The night went on and on, and before I knew it it was past three in the morning and there were only seven of us left: me, four former football players, and two women. One of the football players was Mr. Attractive Jockboy, whom I mentioned the other day, and another of them used to hang out with the intelligent and preppy and popular crowd. And there we were, all dancing together in a circle. I couldn’t believe I was out there with them, one of the last seven holdouts — it was so surreal and cool. At this point, some great things happened.
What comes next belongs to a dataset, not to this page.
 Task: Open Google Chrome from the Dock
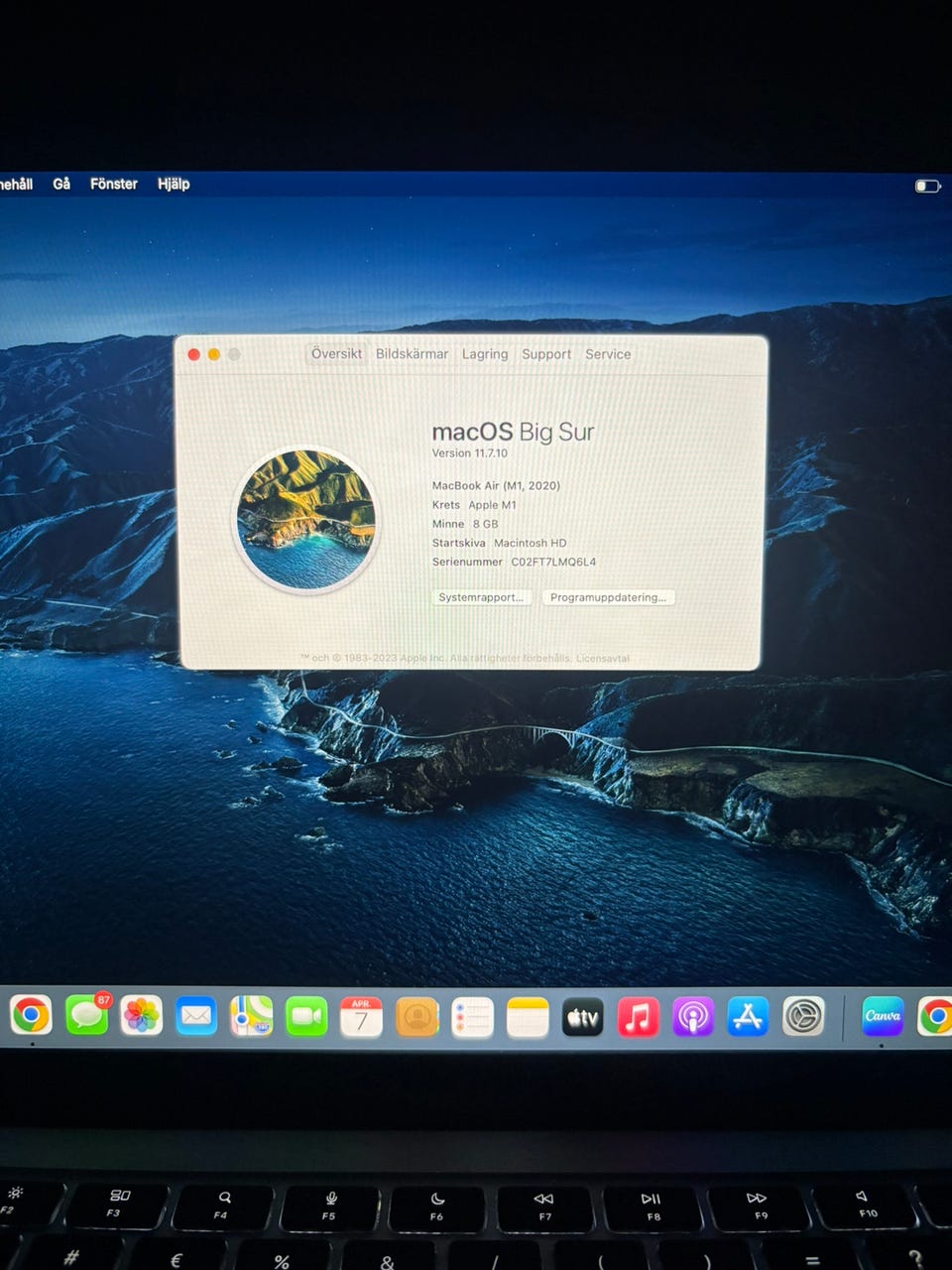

Great moment #1: I knew the words to every song, and every so often, Mr. Attractive Jockboy — whom I never, ever talked to in high school but whom I had a big crush on — would give me a big smile and stare at me with a wild crazy expression on his face and mouth the words along with me. At one point he even put his hands on my sides and mock-danced with me. (I don’t think he has homosexual tendencies, because he was majorly going after one of the two remaining women in our group, and had been doing so the night before as well.)

Great moment #2: One of the guys obviously knew that I was gay, because at one point when we were all on the dance floor he asked me, “So are you on the prowl? Any gay guys around here?” It was so great — not only was this former high school jock actually talking to me, but he was totally comfortable with my being gay as well. I was so happy, I felt like I was soaring.
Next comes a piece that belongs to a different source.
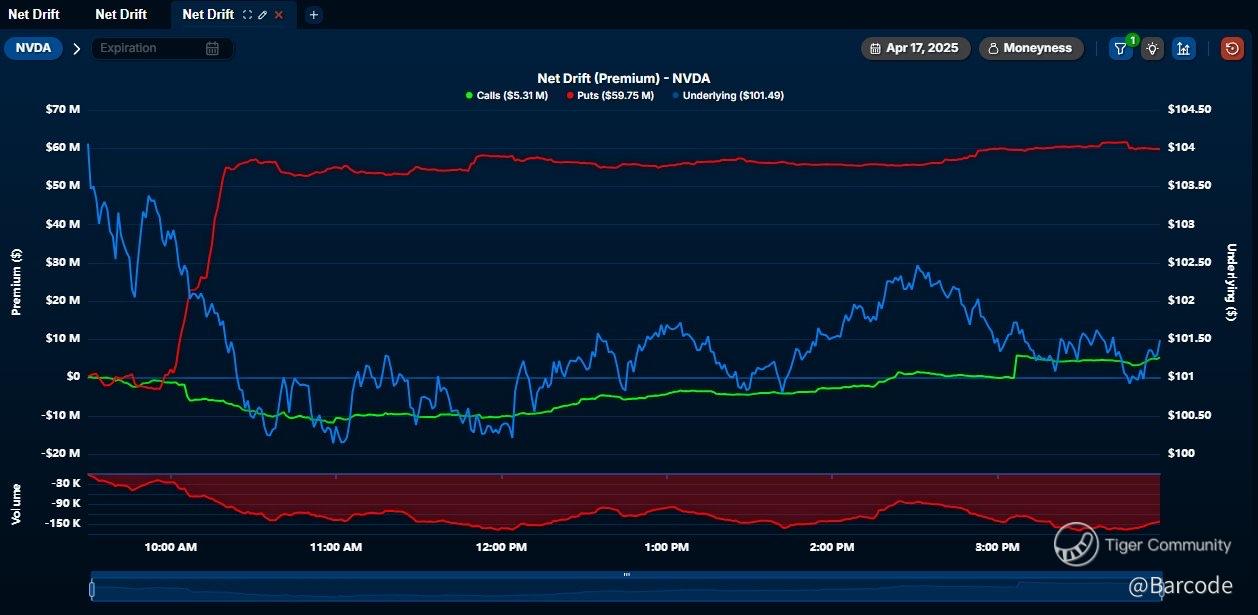Switch to the first Net Drift tab
The width and height of the screenshot is (1258, 615).
click(x=34, y=14)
Great moment #3: I left the dance floor for a while, and when I came back again, one of the guys gave me a big high-five.

Finally we were all worn out and it was time to leave. At 4:00 in the morning we stood on Varick Street outside the club. Some of them were going back to the hotel and others were going in other directions. Before I left to catch my train, we all said goodbye and they gave me big chummy handshakes and masculine hugs and pats on the back.
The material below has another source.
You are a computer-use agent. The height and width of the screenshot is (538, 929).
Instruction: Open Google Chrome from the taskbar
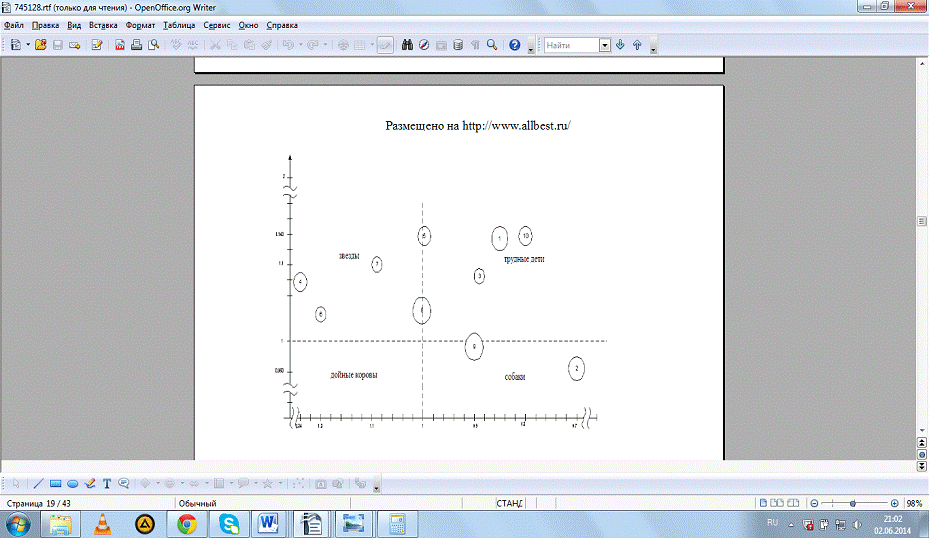pos(187,523)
And so my ten-year reunion ended.

I forgot to mention that on the wall of the club — along with all the other 80’s paraphernalia — was a picture of the logo from the movie Ghostbusters, the ghost inside a red circle with a slash through it. And this weekend I accomplished exactly the goal I’d hoped to accomplish. I killed all the ghosts. Back in high school I’d often thought that the problem was not that these “cool people” didn’t want to hang out with me, but rather that I was too scared to hang out with them, to let them get to know me. If only I hadn’t been so shy and nervous and in awe of them — if only I’d got up the courage to hang out with them — they would have liked me. It had been all my fault.

Have you ever seen the movie Can’t Buy Me Love, in which — for a short time — the perenially geeky guy manages to transcend the social barriers and become one of the cool people? That’s how I felt last night. But it was even better than that, because I hadn’t had to sell my soul in order to do it. I had truly changed in the past ten years. I had changed myself for the better. We all had. That was the greatest thing about last night, and indeed the greatest thing about the entire weekend.

I was just being myself. And finally — yes, yes, finally — being myself was good enough.